Collected data:
----------------

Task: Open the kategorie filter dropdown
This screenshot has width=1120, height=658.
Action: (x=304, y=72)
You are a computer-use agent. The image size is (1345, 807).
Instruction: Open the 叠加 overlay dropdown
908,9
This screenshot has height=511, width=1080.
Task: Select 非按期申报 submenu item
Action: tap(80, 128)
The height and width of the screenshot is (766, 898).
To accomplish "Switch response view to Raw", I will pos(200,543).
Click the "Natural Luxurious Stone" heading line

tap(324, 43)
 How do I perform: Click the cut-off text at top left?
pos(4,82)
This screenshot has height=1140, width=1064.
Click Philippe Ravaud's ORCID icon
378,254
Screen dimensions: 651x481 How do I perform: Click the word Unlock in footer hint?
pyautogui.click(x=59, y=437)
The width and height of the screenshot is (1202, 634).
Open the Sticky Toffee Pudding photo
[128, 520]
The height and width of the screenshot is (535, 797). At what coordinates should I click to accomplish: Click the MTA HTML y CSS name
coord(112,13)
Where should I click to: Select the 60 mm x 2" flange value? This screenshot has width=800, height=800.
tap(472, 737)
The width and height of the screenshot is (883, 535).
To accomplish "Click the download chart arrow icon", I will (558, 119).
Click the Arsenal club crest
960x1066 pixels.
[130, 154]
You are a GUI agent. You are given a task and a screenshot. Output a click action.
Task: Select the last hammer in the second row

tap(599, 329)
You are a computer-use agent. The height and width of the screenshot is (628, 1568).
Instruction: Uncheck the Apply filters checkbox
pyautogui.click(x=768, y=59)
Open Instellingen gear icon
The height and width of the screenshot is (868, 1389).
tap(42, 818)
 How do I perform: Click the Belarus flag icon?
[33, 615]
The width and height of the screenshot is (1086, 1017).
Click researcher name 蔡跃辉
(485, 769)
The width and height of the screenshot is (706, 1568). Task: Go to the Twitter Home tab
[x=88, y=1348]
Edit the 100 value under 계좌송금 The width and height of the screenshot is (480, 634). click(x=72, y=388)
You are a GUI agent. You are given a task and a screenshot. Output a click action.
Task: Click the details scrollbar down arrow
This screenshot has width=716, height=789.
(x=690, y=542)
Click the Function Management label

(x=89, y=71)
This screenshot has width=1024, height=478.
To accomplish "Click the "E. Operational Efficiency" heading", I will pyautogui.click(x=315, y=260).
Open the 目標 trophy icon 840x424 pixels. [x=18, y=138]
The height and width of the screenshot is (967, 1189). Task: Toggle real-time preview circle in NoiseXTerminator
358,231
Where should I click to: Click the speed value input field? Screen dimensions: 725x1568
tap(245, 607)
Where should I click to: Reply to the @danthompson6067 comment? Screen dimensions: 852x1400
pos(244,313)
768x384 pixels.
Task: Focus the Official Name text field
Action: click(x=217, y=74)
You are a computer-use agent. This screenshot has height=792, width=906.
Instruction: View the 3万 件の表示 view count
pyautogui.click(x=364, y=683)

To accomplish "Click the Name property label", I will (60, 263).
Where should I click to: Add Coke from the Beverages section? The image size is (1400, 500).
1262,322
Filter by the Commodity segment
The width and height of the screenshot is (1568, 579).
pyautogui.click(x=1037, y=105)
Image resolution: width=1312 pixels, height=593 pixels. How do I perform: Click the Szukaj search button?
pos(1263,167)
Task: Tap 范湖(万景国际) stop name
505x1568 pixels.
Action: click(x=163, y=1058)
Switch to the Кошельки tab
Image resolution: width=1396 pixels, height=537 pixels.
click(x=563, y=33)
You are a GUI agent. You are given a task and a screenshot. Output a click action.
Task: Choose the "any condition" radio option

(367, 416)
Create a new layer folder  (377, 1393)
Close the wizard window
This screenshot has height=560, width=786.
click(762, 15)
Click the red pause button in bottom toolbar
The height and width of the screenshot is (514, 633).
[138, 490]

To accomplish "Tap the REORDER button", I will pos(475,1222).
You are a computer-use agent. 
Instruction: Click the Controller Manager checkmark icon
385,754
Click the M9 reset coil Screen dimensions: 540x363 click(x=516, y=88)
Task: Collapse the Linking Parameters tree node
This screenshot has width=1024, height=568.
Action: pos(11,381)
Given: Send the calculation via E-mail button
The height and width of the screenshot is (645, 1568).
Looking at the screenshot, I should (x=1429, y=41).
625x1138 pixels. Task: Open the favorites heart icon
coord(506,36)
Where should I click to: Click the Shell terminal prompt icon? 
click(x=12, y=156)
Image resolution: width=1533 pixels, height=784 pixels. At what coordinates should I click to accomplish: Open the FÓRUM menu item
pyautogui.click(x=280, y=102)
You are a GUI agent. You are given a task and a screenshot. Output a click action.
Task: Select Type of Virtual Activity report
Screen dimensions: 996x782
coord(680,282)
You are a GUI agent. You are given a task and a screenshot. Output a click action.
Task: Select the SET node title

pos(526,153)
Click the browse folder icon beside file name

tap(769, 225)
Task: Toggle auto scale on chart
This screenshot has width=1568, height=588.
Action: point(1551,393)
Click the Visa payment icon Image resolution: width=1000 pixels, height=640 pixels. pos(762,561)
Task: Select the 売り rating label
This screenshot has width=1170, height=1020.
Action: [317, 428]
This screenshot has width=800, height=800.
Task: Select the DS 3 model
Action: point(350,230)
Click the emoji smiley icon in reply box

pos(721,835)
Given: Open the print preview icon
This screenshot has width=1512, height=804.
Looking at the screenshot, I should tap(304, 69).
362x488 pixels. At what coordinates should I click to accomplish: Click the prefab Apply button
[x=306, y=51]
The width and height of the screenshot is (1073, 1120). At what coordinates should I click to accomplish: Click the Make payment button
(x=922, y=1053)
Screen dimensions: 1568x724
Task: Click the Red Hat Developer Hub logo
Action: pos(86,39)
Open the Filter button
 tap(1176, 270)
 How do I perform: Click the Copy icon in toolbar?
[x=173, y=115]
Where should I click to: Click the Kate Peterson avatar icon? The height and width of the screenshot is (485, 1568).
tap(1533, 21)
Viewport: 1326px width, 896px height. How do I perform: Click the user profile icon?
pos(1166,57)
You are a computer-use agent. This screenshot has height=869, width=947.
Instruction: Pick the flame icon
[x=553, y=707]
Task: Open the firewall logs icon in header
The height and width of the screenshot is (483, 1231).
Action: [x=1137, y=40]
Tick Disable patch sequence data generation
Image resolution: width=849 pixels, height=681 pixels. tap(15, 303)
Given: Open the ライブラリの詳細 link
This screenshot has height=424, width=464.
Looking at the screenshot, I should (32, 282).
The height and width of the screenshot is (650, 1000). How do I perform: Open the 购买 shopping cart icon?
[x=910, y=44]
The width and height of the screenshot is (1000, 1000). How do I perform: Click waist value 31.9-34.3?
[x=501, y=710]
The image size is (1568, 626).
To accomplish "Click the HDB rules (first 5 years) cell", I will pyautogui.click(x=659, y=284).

----------------

> [Task]
Repeat the records above exactly, with nothing left out.

> [Solved exercise]
Task: Open the kategorie filter dropdown
This screenshot has width=1120, height=658.
Action: (x=304, y=72)
You are a computer-use agent. The image size is (1345, 807).
Instruction: Open the 叠加 overlay dropdown
908,9
This screenshot has height=511, width=1080.
Task: Select 非按期申报 submenu item
Action: tap(80, 128)
The height and width of the screenshot is (766, 898).
To accomplish "Switch response view to Raw", I will pos(200,543).
Click the "Natural Luxurious Stone" heading line

tap(324, 43)
 How do I perform: Click the cut-off text at top left?
pos(4,82)
This screenshot has height=1140, width=1064.
Click Philippe Ravaud's ORCID icon
378,254
Screen dimensions: 651x481 How do I perform: Click the word Unlock in footer hint?
pyautogui.click(x=59, y=437)
The width and height of the screenshot is (1202, 634).
Open the Sticky Toffee Pudding photo
[128, 520]
The height and width of the screenshot is (535, 797). At what coordinates should I click to accomplish: Click the MTA HTML y CSS name
coord(112,13)
Where should I click to: Select the 60 mm x 2" flange value? This screenshot has width=800, height=800.
tap(472, 737)
The width and height of the screenshot is (883, 535).
To accomplish "Click the download chart arrow icon", I will (558, 119).
Click the Arsenal club crest
960x1066 pixels.
[130, 154]
You are a GUI agent. You are given a task and a screenshot. Output a click action.
Task: Select the last hammer in the second row

tap(599, 329)
You are a computer-use agent. The height and width of the screenshot is (628, 1568).
Instruction: Uncheck the Apply filters checkbox
pyautogui.click(x=768, y=59)
Open Instellingen gear icon
The height and width of the screenshot is (868, 1389).
tap(42, 818)
 How do I perform: Click the Belarus flag icon?
[33, 615]
The width and height of the screenshot is (1086, 1017).
Click researcher name 蔡跃辉
(485, 769)
The width and height of the screenshot is (706, 1568). Task: Go to the Twitter Home tab
[x=88, y=1348]
Edit the 100 value under 계좌송금 The width and height of the screenshot is (480, 634). click(x=72, y=388)
You are a GUI agent. You are given a task and a screenshot. Output a click action.
Task: Click the details scrollbar down arrow
This screenshot has width=716, height=789.
(x=690, y=542)
Click the Function Management label

(x=89, y=71)
This screenshot has width=1024, height=478.
To accomplish "Click the "E. Operational Efficiency" heading", I will pyautogui.click(x=315, y=260).
Open the 目標 trophy icon 840x424 pixels. [x=18, y=138]
The height and width of the screenshot is (967, 1189). Task: Toggle real-time preview circle in NoiseXTerminator
358,231
Where should I click to: Click the speed value input field? Screen dimensions: 725x1568
tap(245, 607)
Where should I click to: Reply to the @danthompson6067 comment? Screen dimensions: 852x1400
pos(244,313)
768x384 pixels.
Task: Focus the Official Name text field
Action: click(x=217, y=74)
You are a computer-use agent. This screenshot has height=792, width=906.
Instruction: View the 3万 件の表示 view count
pyautogui.click(x=364, y=683)

To accomplish "Click the Name property label", I will (60, 263).
Where should I click to: Add Coke from the Beverages section? The image size is (1400, 500).
1262,322
Filter by the Commodity segment
The width and height of the screenshot is (1568, 579).
pyautogui.click(x=1037, y=105)
Image resolution: width=1312 pixels, height=593 pixels. How do I perform: Click the Szukaj search button?
pos(1263,167)
Task: Tap 范湖(万景国际) stop name
505x1568 pixels.
Action: click(x=163, y=1058)
Switch to the Кошельки tab
Image resolution: width=1396 pixels, height=537 pixels.
click(x=563, y=33)
You are a GUI agent. You are given a task and a screenshot. Output a click action.
Task: Choose the "any condition" radio option

(367, 416)
Create a new layer folder  (377, 1393)
Close the wizard window
This screenshot has height=560, width=786.
click(762, 15)
Click the red pause button in bottom toolbar
The height and width of the screenshot is (514, 633).
[138, 490]

To accomplish "Tap the REORDER button", I will pos(475,1222).
You are a computer-use agent. 
Instruction: Click the Controller Manager checkmark icon
385,754
Click the M9 reset coil Screen dimensions: 540x363 click(x=516, y=88)
Task: Collapse the Linking Parameters tree node
This screenshot has width=1024, height=568.
Action: pos(11,381)
Given: Send the calculation via E-mail button
The height and width of the screenshot is (645, 1568).
Looking at the screenshot, I should (x=1429, y=41).
625x1138 pixels. Task: Open the favorites heart icon
coord(506,36)
Where should I click to: Click the Shell terminal prompt icon? 
click(x=12, y=156)
Image resolution: width=1533 pixels, height=784 pixels. At what coordinates should I click to accomplish: Open the FÓRUM menu item
pyautogui.click(x=280, y=102)
You are a GUI agent. You are given a task and a screenshot. Output a click action.
Task: Select Type of Virtual Activity report
Screen dimensions: 996x782
coord(680,282)
You are a GUI agent. You are given a task and a screenshot. Output a click action.
Task: Select the SET node title

pos(526,153)
Click the browse folder icon beside file name

tap(769, 225)
Task: Toggle auto scale on chart
This screenshot has width=1568, height=588.
Action: point(1551,393)
Click the Visa payment icon Image resolution: width=1000 pixels, height=640 pixels. pos(762,561)
Task: Select the 売り rating label
This screenshot has width=1170, height=1020.
Action: [317, 428]
This screenshot has width=800, height=800.
Task: Select the DS 3 model
Action: point(350,230)
Click the emoji smiley icon in reply box

pos(721,835)
Given: Open the print preview icon
This screenshot has width=1512, height=804.
Looking at the screenshot, I should tap(304, 69).
362x488 pixels. At what coordinates should I click to accomplish: Click the prefab Apply button
[x=306, y=51]
The width and height of the screenshot is (1073, 1120). At what coordinates should I click to accomplish: Click the Make payment button
(x=922, y=1053)
Screen dimensions: 1568x724
Task: Click the Red Hat Developer Hub logo
Action: pos(86,39)
Open the Filter button
 tap(1176, 270)
 How do I perform: Click the Copy icon in toolbar?
[x=173, y=115]
Where should I click to: Click the Kate Peterson avatar icon? The height and width of the screenshot is (485, 1568).
tap(1533, 21)
Viewport: 1326px width, 896px height. How do I perform: Click the user profile icon?
pos(1166,57)
You are a computer-use agent. This screenshot has height=869, width=947.
Instruction: Pick the flame icon
[x=553, y=707]
Task: Open the firewall logs icon in header
The height and width of the screenshot is (483, 1231).
Action: [x=1137, y=40]
Tick Disable patch sequence data generation
Image resolution: width=849 pixels, height=681 pixels. tap(15, 303)
Given: Open the ライブラリの詳細 link
This screenshot has height=424, width=464.
Looking at the screenshot, I should (32, 282).
The height and width of the screenshot is (650, 1000). How do I perform: Open the 购买 shopping cart icon?
[x=910, y=44]
The width and height of the screenshot is (1000, 1000). How do I perform: Click waist value 31.9-34.3?
[x=501, y=710]
The image size is (1568, 626).
To accomplish "Click the HDB rules (first 5 years) cell", I will pyautogui.click(x=659, y=284).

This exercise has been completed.